East Tennessee History: Overmountain Men
Published 3:10 pm Monday, August 17, 2020
The first people to come into east Tennessee were the Native Americans. The Cherokee, the Creek and the Choctaw all called these mountains home at one time or the other.
They left their artifacts, including arrowheads, spear points and ax heads, along creek banks and in open fields where they camped and hunted game.
In fact, an Indian burial site was found a few years ago in this area that had artifacts that dated back to 1200 AD. This tells us that the first people in this area came a long, long time ago.
Next came the explorers who came for gold and to spread the word of God. People like de Soto would travel into east Tennessee, but they left soon after their arrival. Their letters, diaries and journals told of a land filled with mountains and rivers that no white man had ever used.
Next, came the Long Hunters, who also explored this area and traded with the Indians. They were hoping to make a good living, but what they did more than anything else was explore and find the easiest roads into the frontier that would become east Tennessee, western North Carolina, southwest Virginia and southeastern Kentucky. The Long Hunters did not become rich by any means, but they left a lasting footprint on the land for others to follow.
As these Long Hunters returned to the colonies, they told the people about the abundant land west of the Appalachian Mountain chain. Though the Proclamation Line of 1763 had forbidden any English settlement west of the spine of the Appalachians, many people pulled up stakes and moved across the mountains anyway.
Settlers, starting with William Bean in 1769, moved to east Tennessee. Bean moved to where Boone’s Creek meets the Watauga River, and there he built a cabin. Soon the first white baby was born west of the Appalachians. His name was Russell Bean.
The first settler had arrived, and there would be many, many more to follow.
Most of the people who first came to this area were originally from three states: North Carolina, Virginia and Pennsylvania. Some of these settlers brought slaves with them. A few free African Americans also settled in the state.
Many refer to the first settlers as the Overmountain Men because they came over the mountains into this untamed land of east Tennessee.
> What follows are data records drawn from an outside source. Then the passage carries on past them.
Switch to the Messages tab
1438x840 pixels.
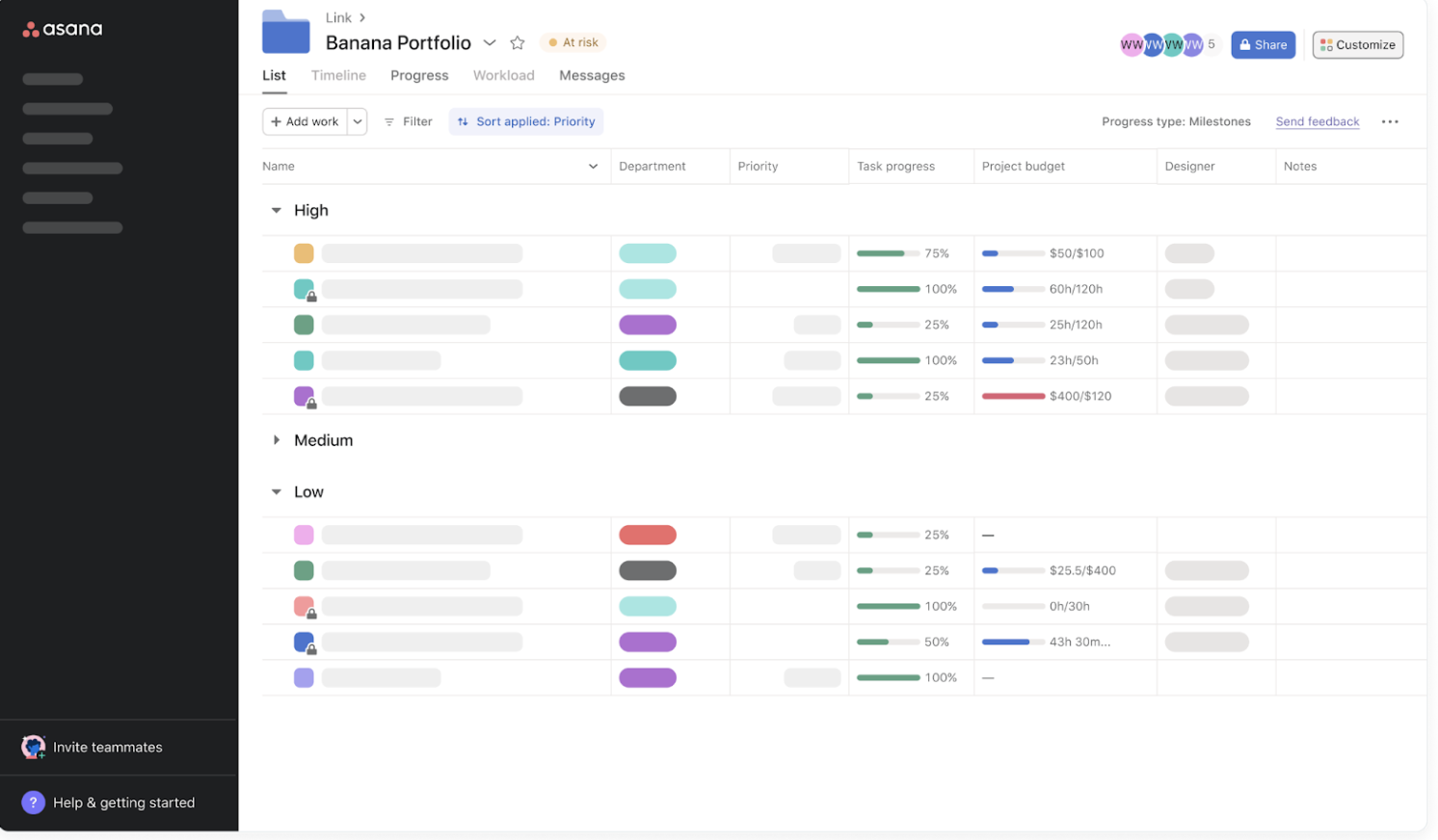[592, 75]
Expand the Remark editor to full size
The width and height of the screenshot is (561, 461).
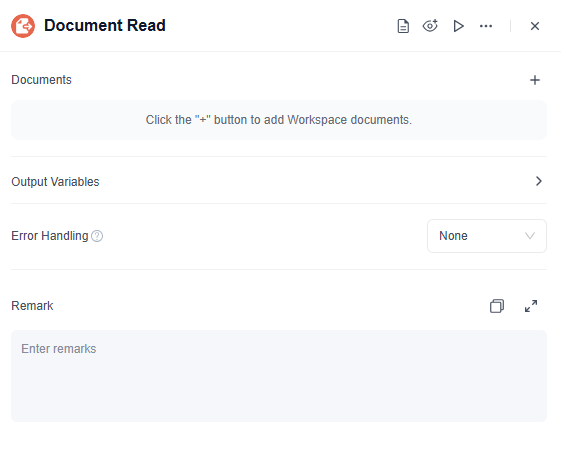point(531,306)
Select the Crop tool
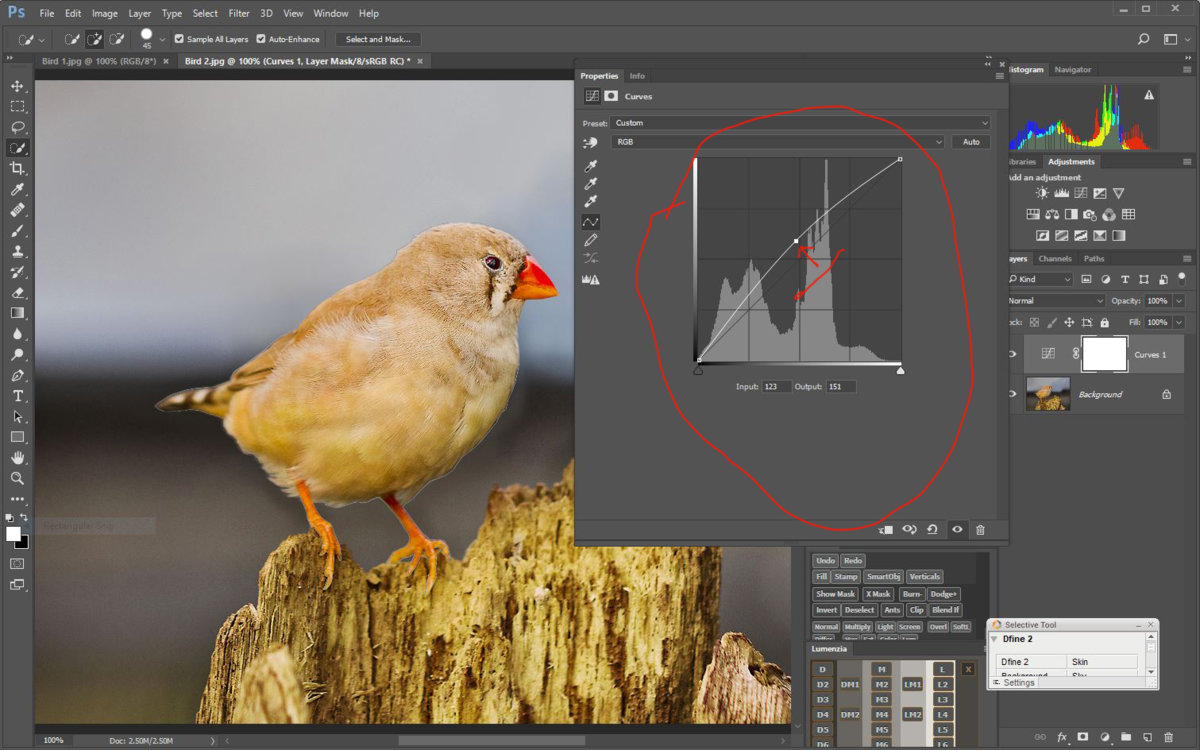 point(17,168)
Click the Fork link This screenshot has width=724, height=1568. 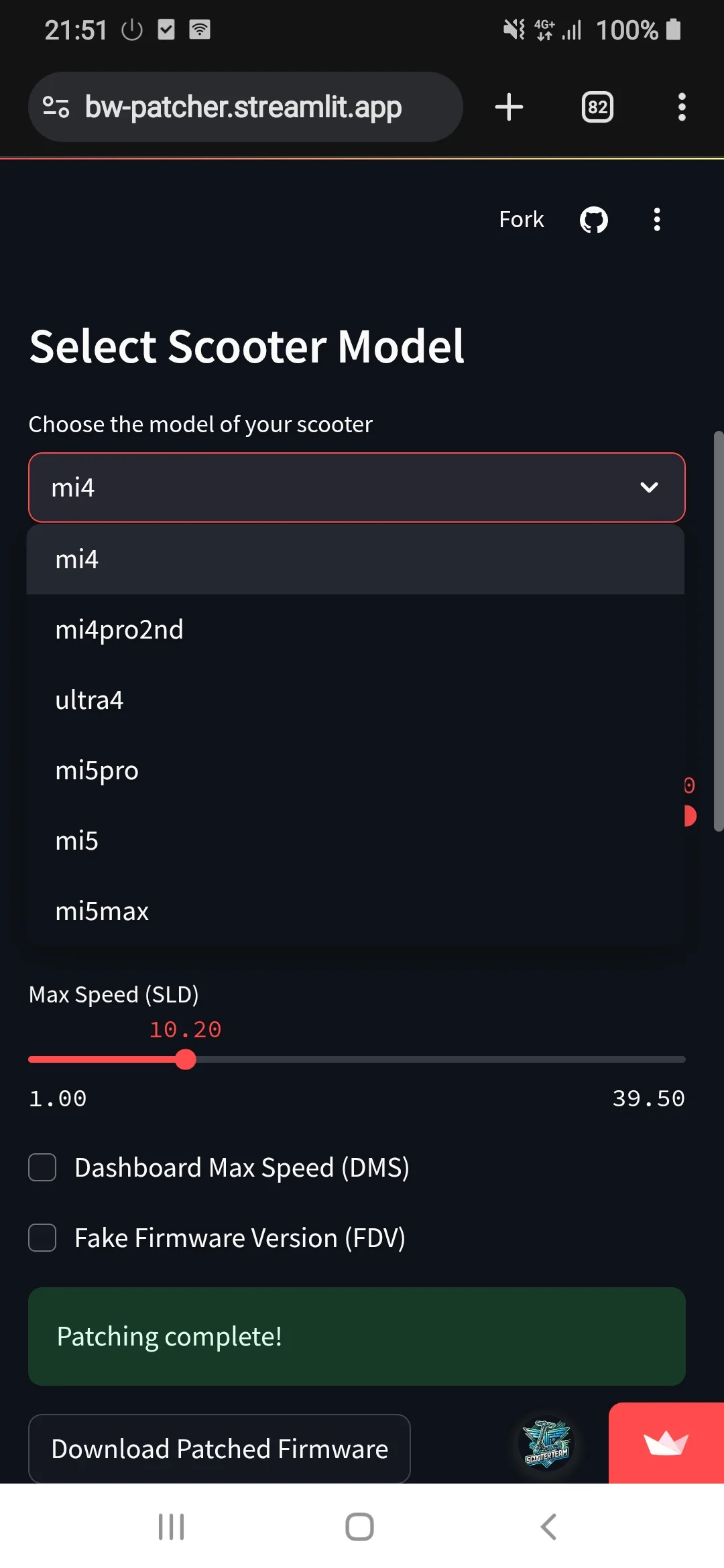pos(521,220)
Along the way, they were in constant danger of Indian attacks, the British empire could send troops and force them back to the English settlements at any time or they could die from the natural causes of the land. Snakebites, floods, falls and hunger were daily struggles for most of these settlers.
Many traveled together as families, communities or even strangers hoping there would be more safety in numbers should they encounter Indian attacks.
In the end they were taking a big risk by moving over the mountains. They would have to depend upon themselves and what materials and skills they brought with them to make a new life, a new community in a rugged wilderness.
They followed old Indian trails, animal paths and the trails created by the Long Hunters to get to east Tennessee, and once they were here, they could build flat boats and make their way further west by floating down the rivers. The Tennessee and Cumberland rivers were just two of the rivers used for travel.
Most of these Overmountain Men came to Tennessee with their pack animals, wagons and a few iron utensils. They carried extra lead, gun powder and tools because they had to build most of their furniture. A cabin had to be built and a barn had to be constructed, and they could not count on anyone else to get the workload done.
They farmed and planted the seeds they had brought with them, and somehow, they survived. Eventually, they prospered.
They were made of a tough stock, and that trait has been passed to many of us who still live in these mountains. It’s an attitude of self-reliance, of respect for others and of independence. Finally, it is an attitude of appreciation because we know what we have and what our ancestors endured to give us all we have.